I don’t like halving strategy, though.
The current code retries 100 rejections but floating point arithmetic doesn’t really support more 50 halvings. Actually, I’d guess that even 20 halvings remove so much entropy that you might as well zero-initialize at that point.
I propose changing the radius linearly until it reaches zero

init_radius_adjusted = init_radius * (MAX_INIT_TRIES - num_init_tries)

That’s what I thought :D

The benefit of halving is that we don’t need to retry 100 times. I think it would be fine to stop after 20 retries when using halving. I guess that 100 times has been used just because [-2,2] was such a bad choice originally, and increasing the number of retries was just the wrong fix. Changing the init linearly will waste more retries.

1 Like

Just to clarify the above discussion . . . There are two issues:

  1. Often with the default inits Stan moves very slowly, has trouble converging, gets stuck in bad parts of parameter space. This problem sometimes goes away when we use more reasonable inits. I suspect that if we replace the default inits setting of 2.0 with a new default of 0.1, we will get better performance on average.

As a first step here, I think it could make sense to do some experimentation, starting with the examples in posteriordb, with different default inits values to see what happens.

  1. Sometimes with the default inits, Stan can never get a starting point that avoids underflow/overflow and it just gives up. In that case it seems to make sense to try smaller inits.

The above discussion is all about issue 2, which is fine.
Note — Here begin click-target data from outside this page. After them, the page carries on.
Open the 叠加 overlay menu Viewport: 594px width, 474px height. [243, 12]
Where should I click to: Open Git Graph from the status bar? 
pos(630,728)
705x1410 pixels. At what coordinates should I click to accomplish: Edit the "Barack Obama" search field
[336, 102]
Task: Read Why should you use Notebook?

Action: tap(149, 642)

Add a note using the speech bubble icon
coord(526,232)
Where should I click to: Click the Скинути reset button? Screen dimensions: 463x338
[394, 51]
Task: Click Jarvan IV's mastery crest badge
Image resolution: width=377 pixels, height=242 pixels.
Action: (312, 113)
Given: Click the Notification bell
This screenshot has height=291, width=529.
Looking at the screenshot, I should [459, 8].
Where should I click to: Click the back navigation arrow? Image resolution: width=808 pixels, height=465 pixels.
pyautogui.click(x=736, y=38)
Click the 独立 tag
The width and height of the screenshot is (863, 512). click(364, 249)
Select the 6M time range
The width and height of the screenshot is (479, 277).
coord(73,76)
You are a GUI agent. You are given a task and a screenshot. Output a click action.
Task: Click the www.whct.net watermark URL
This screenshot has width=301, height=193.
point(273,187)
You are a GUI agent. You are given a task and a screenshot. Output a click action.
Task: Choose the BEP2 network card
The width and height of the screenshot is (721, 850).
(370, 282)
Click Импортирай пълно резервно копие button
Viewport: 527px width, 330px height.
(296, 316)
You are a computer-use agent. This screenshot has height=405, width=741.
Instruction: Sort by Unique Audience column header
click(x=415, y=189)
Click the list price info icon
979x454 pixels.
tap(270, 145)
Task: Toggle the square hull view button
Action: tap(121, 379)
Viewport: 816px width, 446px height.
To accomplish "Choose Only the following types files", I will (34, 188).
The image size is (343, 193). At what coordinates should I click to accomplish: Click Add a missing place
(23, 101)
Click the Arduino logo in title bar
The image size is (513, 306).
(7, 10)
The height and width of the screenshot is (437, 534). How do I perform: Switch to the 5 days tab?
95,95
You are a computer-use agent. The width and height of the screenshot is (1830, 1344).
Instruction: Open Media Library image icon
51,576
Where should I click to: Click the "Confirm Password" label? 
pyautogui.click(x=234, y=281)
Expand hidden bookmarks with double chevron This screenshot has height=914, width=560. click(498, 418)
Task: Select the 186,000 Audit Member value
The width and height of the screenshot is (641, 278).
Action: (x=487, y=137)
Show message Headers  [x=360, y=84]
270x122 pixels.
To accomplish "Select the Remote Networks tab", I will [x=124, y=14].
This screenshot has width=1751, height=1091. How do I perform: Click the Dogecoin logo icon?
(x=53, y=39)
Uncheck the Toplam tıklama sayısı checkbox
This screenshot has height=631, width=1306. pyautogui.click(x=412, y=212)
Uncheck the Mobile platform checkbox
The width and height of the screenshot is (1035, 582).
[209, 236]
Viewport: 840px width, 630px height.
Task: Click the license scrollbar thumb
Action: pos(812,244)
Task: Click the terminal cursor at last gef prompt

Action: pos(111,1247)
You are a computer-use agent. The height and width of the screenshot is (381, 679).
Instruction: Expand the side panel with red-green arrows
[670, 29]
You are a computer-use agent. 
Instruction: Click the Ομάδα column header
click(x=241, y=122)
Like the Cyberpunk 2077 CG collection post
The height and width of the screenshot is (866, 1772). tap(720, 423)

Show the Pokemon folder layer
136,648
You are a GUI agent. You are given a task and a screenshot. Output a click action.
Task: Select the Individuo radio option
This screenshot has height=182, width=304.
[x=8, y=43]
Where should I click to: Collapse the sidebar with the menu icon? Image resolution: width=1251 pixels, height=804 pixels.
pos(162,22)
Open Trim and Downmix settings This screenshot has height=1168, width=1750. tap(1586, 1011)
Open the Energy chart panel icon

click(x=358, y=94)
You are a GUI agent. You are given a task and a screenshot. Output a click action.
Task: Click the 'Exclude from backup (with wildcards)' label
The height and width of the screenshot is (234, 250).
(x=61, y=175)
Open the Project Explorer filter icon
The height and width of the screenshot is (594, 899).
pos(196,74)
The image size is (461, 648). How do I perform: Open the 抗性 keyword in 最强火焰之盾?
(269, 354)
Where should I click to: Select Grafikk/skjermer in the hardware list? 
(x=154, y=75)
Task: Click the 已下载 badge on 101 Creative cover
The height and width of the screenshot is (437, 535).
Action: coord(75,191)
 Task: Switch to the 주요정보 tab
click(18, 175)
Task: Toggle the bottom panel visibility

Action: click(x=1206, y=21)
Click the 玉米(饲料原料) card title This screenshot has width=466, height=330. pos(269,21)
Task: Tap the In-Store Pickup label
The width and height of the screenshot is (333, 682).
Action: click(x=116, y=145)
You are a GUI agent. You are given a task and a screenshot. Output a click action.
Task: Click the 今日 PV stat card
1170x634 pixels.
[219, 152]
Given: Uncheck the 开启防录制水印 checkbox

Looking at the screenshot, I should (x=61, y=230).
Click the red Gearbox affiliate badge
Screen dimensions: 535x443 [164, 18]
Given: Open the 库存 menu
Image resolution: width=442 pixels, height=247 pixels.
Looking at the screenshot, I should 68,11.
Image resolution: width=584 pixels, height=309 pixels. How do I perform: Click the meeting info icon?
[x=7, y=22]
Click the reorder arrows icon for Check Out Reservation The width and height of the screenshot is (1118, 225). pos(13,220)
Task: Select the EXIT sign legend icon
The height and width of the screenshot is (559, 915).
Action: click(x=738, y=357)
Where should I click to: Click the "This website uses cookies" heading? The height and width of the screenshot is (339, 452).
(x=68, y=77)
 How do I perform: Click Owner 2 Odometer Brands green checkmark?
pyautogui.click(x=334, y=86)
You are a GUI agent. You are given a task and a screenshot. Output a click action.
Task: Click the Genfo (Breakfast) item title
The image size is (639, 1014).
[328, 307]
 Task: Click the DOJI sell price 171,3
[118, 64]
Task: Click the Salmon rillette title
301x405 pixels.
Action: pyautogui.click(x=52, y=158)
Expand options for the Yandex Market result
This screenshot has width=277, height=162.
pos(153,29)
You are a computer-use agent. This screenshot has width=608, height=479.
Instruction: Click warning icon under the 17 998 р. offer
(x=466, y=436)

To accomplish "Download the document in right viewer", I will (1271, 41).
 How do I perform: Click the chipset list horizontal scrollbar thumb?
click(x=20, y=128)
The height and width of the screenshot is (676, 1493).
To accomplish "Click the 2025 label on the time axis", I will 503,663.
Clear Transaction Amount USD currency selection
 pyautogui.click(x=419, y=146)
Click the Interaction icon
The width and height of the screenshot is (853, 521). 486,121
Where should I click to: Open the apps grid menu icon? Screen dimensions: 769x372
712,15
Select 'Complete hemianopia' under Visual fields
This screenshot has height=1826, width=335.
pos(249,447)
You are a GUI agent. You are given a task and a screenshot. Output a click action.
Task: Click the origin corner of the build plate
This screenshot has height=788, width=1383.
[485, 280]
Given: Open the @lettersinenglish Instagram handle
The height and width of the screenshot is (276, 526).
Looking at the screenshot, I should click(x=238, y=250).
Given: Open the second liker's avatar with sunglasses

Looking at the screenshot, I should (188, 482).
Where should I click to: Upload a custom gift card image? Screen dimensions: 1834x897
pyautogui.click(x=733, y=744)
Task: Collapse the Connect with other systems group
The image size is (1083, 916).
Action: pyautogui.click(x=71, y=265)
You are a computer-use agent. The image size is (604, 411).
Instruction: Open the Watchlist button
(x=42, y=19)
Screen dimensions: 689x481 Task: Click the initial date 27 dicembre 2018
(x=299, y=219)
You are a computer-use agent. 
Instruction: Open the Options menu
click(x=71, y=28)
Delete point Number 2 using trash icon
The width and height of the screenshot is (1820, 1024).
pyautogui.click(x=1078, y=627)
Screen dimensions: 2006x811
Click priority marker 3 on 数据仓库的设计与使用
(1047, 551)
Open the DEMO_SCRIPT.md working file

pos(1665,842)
But my concern is about issue 1.

I added a P.S. to my post above to clarify.

1 Like

This may be naive, but I’ve often wondered why we can’t just have the option of user supplied min and max rather than forcing [-2, 2] or [-x, x] come to that. It would just be convenient at the point where my model misbehaves and I want to check inits are not the issue. At present I have to make the jump to specifying values or a function.

Adding one data point: Right now I’m testing a posterior (model + data) with Pathfinder for which init=0.1 is bad but init=2 is good.

Is there a common instance where you know a good initialization region but it isn’t symmetric around zero on the unconstrained scale?

A good initial value vector is one that is a point in non-negligible (and more generally, non-flat, when something has gone wrong in model specification) posterior density. I just think it would be kind and helpful to users to give them a quick way of specifying uniform distributions for inits.
Otherwise we are telling everyone with asymmetric-about-zero posteriors (including Pathfinder init people) to change their models, or write init functions.

(Important to recognise here that, with large n, and even worse with large p, likelihoods are extremely concentrated in a tiny part of parameter space and there can be big open prairies where log posterior is digitally rounded to -infinity. That makes it matter more to some users than others. But in extreme cases, specifying marginal uniforms is problematic because it creates an init hypercuboid, a tiny proportion of which will contain the (typically) hyperellipsoid of useful init vectors. So people do have to go to functions or supplying the vector(s) sooner or later, I just think that this would be a nice user-centric stepping stone for not-so-Big data users.)

Would this mean different uniform distributions for different parameters? I’m having a hard time imagining how that would be passed to Stan. If you just wanted a global but not-zero-centered uniform distribution I think we could support that relatively easily

Hi, yes I think the only use is where we specify one uniform distribution to pick inits for all parameters. Otherwise, people need to write functions or supply values.

From a teaching perspective, it will be interesting to see how pathfinder inits develop, and whether that would be a good standard approach for beginners to adopt. If that is easy and reliable, it might be better than my idea of specifying a min and max. So you might not want to rush into this.